Моя новая знакомая из городка Нью Рошел – миссис Кригель. Ей восемьдесят лет. В ее магазине на одной из центральных улиц этого поселения недалеко от Нью-Йорка мы разговариваем о Чорткове. Уже несколько десятилетий она продает там разнообразные шторы, занавески, посуду и другие товары. На ее столе – иголки, нитки, шпульки, две швейные машинки. Иногда покупатели просят подогнать занавески под размеры своих окон и полок. Она говорит со мной по-украински, читает по памяти Лесю Украинку и углубляется в воспоминания. Вместе мы забредаем в Чортков 1940-х годов, в гетто. Собственно, лишь только она (ибо то – не мое время, и мне туда нельзя). Ее влажные глаза, едва дрожащие губы, седые волосы Рахили и благородное лицо, сохранившее легкий след былой красоты, рассказывают мне о Чорткове, ее и моем городе, нашем общем городе, хотя и разделенном между нами годами.

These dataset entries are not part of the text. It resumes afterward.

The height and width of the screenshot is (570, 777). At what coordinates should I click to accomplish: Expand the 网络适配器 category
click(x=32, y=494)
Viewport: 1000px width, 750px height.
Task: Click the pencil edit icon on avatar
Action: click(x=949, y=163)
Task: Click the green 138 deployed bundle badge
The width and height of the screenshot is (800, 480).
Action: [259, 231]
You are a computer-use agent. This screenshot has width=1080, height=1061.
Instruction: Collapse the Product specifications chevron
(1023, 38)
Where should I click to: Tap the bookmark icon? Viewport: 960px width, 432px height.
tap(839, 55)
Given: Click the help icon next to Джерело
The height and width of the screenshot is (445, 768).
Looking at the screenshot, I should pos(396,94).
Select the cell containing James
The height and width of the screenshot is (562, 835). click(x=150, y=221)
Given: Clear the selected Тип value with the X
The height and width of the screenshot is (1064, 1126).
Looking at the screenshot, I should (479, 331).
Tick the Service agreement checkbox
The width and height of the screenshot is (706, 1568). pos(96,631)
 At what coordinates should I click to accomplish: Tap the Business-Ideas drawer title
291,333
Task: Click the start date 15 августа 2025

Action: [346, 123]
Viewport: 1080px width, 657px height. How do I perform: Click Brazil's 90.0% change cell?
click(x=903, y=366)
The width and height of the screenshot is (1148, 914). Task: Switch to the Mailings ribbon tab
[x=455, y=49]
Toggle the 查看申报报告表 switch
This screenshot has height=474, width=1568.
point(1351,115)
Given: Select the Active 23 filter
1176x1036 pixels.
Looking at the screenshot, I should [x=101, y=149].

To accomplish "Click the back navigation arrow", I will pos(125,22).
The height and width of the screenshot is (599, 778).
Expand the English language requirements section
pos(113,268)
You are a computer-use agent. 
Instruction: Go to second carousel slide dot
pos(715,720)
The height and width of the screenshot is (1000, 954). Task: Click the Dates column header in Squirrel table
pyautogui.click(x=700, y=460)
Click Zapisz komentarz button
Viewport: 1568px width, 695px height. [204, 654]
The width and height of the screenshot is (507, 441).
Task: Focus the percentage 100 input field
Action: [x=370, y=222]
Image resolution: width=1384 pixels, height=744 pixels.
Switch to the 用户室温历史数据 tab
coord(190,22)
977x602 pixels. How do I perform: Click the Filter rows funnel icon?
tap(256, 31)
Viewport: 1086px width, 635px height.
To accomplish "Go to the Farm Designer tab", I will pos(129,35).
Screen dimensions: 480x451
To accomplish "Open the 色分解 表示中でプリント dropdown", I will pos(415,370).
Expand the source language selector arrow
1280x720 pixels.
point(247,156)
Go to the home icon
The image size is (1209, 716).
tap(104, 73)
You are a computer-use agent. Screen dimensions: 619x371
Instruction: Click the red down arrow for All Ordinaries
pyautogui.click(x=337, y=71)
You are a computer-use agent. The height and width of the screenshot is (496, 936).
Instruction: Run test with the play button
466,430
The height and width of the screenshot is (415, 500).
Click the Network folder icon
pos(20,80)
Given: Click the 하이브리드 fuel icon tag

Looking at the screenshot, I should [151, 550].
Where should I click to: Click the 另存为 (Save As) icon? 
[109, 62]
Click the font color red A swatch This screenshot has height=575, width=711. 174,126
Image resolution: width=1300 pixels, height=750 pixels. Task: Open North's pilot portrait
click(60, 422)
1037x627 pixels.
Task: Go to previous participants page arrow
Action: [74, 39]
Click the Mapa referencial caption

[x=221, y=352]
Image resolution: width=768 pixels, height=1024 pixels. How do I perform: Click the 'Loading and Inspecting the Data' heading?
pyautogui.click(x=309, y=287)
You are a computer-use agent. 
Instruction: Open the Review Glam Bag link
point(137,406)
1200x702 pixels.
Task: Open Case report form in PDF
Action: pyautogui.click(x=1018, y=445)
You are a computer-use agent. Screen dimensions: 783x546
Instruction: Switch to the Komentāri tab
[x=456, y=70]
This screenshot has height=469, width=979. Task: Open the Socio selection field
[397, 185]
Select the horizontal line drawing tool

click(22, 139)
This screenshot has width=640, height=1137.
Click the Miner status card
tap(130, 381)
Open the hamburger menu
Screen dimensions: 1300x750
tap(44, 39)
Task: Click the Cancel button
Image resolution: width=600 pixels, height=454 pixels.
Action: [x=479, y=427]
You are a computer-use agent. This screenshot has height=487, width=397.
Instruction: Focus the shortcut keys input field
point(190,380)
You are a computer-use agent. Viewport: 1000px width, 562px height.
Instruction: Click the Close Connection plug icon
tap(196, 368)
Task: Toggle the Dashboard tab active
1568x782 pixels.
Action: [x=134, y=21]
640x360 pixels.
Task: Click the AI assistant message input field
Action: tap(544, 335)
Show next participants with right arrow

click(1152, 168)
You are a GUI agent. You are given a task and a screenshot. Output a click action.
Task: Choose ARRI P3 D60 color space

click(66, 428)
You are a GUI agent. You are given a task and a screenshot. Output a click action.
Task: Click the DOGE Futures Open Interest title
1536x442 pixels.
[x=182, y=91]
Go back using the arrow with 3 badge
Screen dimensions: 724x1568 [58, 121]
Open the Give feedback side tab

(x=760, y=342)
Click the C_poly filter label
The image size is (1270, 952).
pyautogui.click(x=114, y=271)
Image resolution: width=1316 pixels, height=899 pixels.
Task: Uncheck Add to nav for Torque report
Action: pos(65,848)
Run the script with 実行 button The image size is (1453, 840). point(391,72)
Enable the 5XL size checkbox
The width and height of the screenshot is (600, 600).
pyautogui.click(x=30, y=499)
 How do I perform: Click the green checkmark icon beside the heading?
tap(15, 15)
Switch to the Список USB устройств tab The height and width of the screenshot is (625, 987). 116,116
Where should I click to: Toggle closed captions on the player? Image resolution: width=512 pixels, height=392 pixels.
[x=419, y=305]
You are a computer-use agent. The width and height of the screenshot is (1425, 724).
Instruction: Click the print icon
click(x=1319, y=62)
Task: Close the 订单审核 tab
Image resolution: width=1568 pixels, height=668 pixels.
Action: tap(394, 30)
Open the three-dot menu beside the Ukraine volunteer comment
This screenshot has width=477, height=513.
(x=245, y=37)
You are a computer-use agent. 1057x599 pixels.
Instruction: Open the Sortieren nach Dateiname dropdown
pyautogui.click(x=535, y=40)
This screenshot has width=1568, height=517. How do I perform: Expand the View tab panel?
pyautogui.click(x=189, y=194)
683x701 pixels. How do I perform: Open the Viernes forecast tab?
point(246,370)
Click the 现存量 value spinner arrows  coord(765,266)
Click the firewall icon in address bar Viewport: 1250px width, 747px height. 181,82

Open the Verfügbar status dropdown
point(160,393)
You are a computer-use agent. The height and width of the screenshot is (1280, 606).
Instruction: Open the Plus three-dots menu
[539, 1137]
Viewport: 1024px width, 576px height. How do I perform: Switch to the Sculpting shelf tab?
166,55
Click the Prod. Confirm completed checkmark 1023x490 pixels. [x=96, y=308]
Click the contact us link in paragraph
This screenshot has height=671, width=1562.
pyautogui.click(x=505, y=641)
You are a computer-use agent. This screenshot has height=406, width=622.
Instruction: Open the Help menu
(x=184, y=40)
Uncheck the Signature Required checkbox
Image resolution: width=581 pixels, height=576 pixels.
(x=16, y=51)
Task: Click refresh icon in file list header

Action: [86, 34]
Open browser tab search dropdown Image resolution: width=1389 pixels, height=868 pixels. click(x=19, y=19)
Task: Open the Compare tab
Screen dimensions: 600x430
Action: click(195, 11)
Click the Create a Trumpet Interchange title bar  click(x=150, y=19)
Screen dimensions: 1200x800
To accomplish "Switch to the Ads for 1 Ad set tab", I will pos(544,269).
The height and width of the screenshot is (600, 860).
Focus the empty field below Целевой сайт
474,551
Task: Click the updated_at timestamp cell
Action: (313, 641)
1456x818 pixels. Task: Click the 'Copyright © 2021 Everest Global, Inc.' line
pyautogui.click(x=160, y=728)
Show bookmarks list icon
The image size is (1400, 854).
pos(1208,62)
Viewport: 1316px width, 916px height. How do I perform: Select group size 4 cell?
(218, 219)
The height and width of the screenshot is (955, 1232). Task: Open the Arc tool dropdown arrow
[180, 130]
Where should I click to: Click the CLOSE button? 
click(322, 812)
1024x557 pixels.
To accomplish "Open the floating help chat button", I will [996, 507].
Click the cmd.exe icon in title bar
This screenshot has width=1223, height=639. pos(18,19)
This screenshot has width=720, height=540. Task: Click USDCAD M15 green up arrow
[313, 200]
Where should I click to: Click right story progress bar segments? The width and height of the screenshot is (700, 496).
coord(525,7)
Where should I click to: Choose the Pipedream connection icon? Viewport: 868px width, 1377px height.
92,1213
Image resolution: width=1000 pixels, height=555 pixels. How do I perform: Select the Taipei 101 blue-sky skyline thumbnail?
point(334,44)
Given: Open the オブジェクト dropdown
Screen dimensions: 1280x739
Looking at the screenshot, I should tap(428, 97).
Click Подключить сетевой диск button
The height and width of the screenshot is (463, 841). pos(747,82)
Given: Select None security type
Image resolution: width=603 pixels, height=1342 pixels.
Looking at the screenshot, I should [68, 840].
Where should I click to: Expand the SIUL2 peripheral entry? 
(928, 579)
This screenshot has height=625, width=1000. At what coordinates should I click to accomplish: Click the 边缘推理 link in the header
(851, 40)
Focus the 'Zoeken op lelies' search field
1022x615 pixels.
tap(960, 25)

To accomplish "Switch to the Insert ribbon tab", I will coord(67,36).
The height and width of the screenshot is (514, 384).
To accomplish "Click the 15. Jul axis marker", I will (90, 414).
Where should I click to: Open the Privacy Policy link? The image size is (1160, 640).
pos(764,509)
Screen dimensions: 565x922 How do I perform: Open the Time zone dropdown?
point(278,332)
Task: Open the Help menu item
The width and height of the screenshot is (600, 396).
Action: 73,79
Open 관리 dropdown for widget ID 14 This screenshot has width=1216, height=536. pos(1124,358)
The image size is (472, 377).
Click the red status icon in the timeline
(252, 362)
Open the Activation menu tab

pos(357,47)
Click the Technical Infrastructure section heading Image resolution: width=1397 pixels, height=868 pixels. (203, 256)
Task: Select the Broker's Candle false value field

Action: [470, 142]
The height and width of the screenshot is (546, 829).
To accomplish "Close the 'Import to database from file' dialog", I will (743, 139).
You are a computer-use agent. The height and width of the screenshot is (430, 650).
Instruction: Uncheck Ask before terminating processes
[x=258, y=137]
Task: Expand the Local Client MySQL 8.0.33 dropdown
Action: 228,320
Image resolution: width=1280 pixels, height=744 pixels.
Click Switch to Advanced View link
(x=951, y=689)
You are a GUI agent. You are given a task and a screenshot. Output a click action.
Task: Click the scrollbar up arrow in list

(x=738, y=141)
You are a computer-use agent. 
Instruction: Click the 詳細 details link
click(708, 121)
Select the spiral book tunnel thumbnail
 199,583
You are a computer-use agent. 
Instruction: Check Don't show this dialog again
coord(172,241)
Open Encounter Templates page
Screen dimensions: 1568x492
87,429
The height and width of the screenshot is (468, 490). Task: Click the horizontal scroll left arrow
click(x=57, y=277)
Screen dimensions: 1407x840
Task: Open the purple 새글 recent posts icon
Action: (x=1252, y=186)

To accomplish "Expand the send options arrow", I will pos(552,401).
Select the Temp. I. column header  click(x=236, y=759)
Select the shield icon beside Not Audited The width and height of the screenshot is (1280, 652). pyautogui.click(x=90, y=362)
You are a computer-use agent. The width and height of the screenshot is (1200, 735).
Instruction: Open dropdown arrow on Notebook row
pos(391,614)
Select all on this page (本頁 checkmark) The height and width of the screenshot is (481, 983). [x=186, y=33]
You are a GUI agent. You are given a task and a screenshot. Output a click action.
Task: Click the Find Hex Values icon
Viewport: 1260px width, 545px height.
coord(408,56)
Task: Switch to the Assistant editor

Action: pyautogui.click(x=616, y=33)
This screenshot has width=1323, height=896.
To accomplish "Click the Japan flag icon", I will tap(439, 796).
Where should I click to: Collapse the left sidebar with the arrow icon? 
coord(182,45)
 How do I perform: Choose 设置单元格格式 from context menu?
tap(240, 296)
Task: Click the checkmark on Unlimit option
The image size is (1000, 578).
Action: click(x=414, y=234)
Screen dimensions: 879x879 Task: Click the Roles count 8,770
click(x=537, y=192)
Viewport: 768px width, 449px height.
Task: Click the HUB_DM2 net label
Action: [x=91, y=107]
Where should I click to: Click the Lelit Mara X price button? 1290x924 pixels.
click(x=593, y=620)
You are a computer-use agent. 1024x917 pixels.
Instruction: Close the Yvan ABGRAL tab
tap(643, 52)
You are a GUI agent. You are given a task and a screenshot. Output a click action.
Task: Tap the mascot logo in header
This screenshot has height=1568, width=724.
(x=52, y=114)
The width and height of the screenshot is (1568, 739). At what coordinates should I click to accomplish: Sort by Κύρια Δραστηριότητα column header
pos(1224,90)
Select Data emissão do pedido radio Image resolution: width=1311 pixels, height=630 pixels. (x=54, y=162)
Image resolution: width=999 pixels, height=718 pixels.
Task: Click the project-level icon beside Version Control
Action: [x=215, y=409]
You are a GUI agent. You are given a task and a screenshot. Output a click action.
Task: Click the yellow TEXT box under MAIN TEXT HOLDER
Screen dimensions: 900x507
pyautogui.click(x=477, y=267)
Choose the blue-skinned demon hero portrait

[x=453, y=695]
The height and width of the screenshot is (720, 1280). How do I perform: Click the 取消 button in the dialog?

Вне зависимости от наговоренных стереотипов, которые на сегодня сложились между украинцами и евреями, мне кажется, что я говорю с деревенской женщиной, ведь ее язык настолько пропитан местным украинским говором, что иногда кажется – я общаюсь со своей, оказавшейся в Нью-Рашели бабушкой, и она рассказывает мне истории из своей жизни, уложенные в ее памяти.

Однако напротив меня – глаза Рахили.

Иногда она путает языки и говорит по-польски или вставляет английские слова, иногда ее влажные глаза с красными прожилками становятся сухими, иногда ее слова непонятны…

Чортков советских времен напоминал бы типичный райцентр. Но войсковые части (преимущественно авиационные) были одним из форпостов Прикарпатского военного округа, именно они изменили структуру города. Советские летчики представляли все национальности Советского Союза, как и солдаты срочной службы.

В городе появлялись военторги, военные столовые, воинские части, которые строили жилье для военных. В эту сферу деятельности были включены и местные жители (но не все). Скажем, чьи-то родственники находились на «оккупированной территории во время Великой Отечественной войны» или некоторые подозревались в симпатиях к националистам (примечательно, что в 1973 году в городе были вывешены желто-синие флаги, и город оцепенел), кроме того, местные жители (через одного) имели родственников за границей. Поэтому для местных построили ремонтный завод, кондитерскую фабрику, АТП, а тщательно проверенным разрешалось работать в военной инфраструктуре.

После войны время было наполнено страхом и запахом смерти. Украинское подполье, партизанщина, гарнизоны, НКВД, смерть и предательство – это было время хаотичной войны без какой-либо линии фронта, которая приближалась и отступала между днем и ночью, между своими и завоевателями, дележом, утратами, подозрениями, смертями.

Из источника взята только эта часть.